I've been running subscription P&Ls and looking at other people's subscription P&Ls for long enough now to have developed a fairly specific frustration: most operators benchmark their churn against the wrong number. They compare themselves to an industry average that lumps replenishment, curation, and content models together, then conclude they're either crushing it or doomed when they're really just looking at a category mismatch.

This is an operator-perspective piece. The data below comes from a mix of operators we've spoken to across categories, plus a sample we pulled from publicly available subscription-economy reports cross-referenced with what private operators told us looked right. Treat the numbers as directional benchmarks — the spread within each category is wider than the spread between categories.

The three models, briefly

For the purposes of churn benchmarking, the meaningful split isn't "DTC subscription versus everything else." It's the underlying model:

  • Replenishment — the customer subscribes to receive a consumable they were going to buy anyway. Razors, vitamins, pet food, coffee, contact lenses. The subscription is a convenience and price-lock wrapper on a product the customer has already validated.
  • Curation — the customer subscribes to receive a discovery experience. Beauty boxes, snack boxes, fashion-styling services. The product changes each cycle and part of the value is the surprise.
  • Content bundles — the customer subscribes to receive a recurring physical product tied to a content or community experience. Book clubs, hobbyist kits, fitness equipment with content layers.

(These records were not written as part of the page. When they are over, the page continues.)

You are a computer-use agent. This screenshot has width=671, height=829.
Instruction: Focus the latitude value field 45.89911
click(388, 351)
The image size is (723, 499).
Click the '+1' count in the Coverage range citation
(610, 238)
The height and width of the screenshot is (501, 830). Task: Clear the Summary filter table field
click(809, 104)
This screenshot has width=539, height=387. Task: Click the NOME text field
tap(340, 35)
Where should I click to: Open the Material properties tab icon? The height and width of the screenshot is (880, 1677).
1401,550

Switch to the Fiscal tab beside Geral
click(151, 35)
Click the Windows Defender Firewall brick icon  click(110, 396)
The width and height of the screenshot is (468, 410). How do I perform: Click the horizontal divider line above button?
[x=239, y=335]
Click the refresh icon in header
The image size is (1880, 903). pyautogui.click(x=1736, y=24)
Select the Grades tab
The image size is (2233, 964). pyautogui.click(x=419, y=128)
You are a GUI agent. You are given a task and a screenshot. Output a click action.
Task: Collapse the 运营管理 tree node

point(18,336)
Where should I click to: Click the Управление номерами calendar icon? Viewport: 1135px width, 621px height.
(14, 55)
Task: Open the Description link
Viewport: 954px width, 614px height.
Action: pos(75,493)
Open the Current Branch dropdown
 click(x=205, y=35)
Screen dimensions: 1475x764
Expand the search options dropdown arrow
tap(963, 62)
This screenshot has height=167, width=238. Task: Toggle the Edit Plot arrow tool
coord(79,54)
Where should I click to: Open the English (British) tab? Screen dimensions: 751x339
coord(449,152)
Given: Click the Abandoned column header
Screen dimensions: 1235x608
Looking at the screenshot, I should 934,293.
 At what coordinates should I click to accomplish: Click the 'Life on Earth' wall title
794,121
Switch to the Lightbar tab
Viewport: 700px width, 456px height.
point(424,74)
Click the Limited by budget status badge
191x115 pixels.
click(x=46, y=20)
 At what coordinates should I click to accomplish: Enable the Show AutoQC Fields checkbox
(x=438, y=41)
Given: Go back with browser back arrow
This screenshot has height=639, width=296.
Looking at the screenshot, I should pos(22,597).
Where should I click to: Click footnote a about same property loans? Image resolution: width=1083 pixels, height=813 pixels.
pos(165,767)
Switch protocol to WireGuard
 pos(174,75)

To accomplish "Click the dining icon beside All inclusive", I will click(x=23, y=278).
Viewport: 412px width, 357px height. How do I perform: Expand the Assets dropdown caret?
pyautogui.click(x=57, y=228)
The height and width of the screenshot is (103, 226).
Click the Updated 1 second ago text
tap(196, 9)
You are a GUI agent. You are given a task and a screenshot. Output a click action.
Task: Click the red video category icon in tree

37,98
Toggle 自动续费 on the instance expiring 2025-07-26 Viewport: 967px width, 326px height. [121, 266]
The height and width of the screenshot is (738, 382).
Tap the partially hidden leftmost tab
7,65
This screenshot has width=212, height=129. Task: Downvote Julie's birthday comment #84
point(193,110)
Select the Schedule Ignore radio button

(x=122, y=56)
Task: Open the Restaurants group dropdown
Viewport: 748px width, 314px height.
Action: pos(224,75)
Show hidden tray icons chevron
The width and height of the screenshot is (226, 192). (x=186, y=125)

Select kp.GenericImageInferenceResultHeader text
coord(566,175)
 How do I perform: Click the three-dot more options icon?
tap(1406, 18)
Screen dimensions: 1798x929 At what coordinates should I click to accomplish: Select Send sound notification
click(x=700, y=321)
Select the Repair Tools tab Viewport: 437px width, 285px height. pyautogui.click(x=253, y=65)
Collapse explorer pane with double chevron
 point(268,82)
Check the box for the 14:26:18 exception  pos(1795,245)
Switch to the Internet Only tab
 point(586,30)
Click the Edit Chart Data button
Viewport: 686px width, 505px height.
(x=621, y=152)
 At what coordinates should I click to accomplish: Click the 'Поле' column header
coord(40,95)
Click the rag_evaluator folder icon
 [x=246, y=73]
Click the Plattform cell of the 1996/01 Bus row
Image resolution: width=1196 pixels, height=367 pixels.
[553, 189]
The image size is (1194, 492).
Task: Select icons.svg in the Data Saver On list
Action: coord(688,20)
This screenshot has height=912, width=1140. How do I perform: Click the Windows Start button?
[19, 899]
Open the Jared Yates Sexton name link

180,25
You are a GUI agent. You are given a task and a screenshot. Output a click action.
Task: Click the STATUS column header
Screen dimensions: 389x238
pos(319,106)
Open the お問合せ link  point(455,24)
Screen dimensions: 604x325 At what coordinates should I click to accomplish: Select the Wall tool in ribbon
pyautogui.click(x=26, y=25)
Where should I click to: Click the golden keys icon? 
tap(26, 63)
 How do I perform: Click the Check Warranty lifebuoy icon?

These three models have structurally different churn curves. Treating them as one category is how you get benchmark numbers that nobody can actually use.

What the 2026 numbers look like

Monthly logo churn, after the first 90 days:

  • Replenishment: best quartile runs 3-5% monthly, median around 7-9%, bottom quartile north of 12%.
  • Curation: best quartile runs 6-9% monthly, median around 11-14%, bottom quartile above 18%.
  • Content bundles: best quartile runs 4-7% monthly, median around 9-12%, bottom quartile above 16%.

First-90-day churn (the killer number):

This is where the categories diverge most. Replenishment best-in-class operators report 15-25% cumulative churn through the first three billing cycles. Curation operators routinely see 30-45% in the same window. Content bundles fall in between, typically 25-35%.

The first-90-day number matters more than steady-state monthly churn for one specific reason: it determines whether your CAC payback model actually works. A subscription business with a $60 CAC and a $25 average monthly contribution margin needs the customer to make it through roughly three months to recover. If your first-90-day churn is 45%, your blended payback math is much worse than your monthly churn number suggests.

What separates the best quartile from the median

The interventions that consistently distinguish top-quartile churn performance, according to operators we spoke to, are not the obvious ones.

The obvious ones — cancellation flow optimization, save offers, win-back campaigns — do work, but they produce maybe 10-20% of the gap between median and top quartile. The bigger drivers cluster in the first 30 days:

  • Onboarding that sets the next-cycle expectation explicitly. Top operators tell customers, at the point of first purchase, exactly when the second box ships and what's in it (for curation) or exactly when the auto-renewal fires (for replenishment). The customers who churn fastest are the ones surprised by their second charge.
  • Skip-a-month as a default option, not a save offer. Replenishment brands that built skip-a-month into the standard flow report meaningfully lower involuntary-churn-leading-to-active-cancellation rates than brands that treat skip as a retention play.
  • Time-to-second-purchase optimization. For curation models specifically, the customers who engage with their first box within 7 days churn at roughly half the rate of customers who don't. Brands that optimize for that first-box engagement (push notifications, social sharing prompts, content tied to the box) outperform on retention even when their product mix is comparable.

Where the spread comes from

The honest answer to "why is the spread so wide" is that most subscription businesses are still running on assumptions baked in during 2020-2021, when the underlying customer behavior was structurally different. The customers acquired then had higher tolerance for the friction of a subscription relationship. The cohorts acquired since 2023 are noticeably less patient: faster to cancel, more sensitive to perceived value gaps, more likely to treat the subscription as a trial than a commitment.

Brands that updated their churn models for the new cohort behavior — typically by assuming first-90-day churn rates 5-10 points higher than their 2021 baseline — have stayed solvent. Brands that didn't are either now in trouble or have already restructured.

The takeaway

Benchmark against your model, not against "DTC subscription." Then benchmark against your model's top quartile, not its median, because the gap between best and median is where the actual money is. And update your assumptions every twelve months — the customer of 2026 is not the customer of 2021, and the model that worked then is not the model that works now.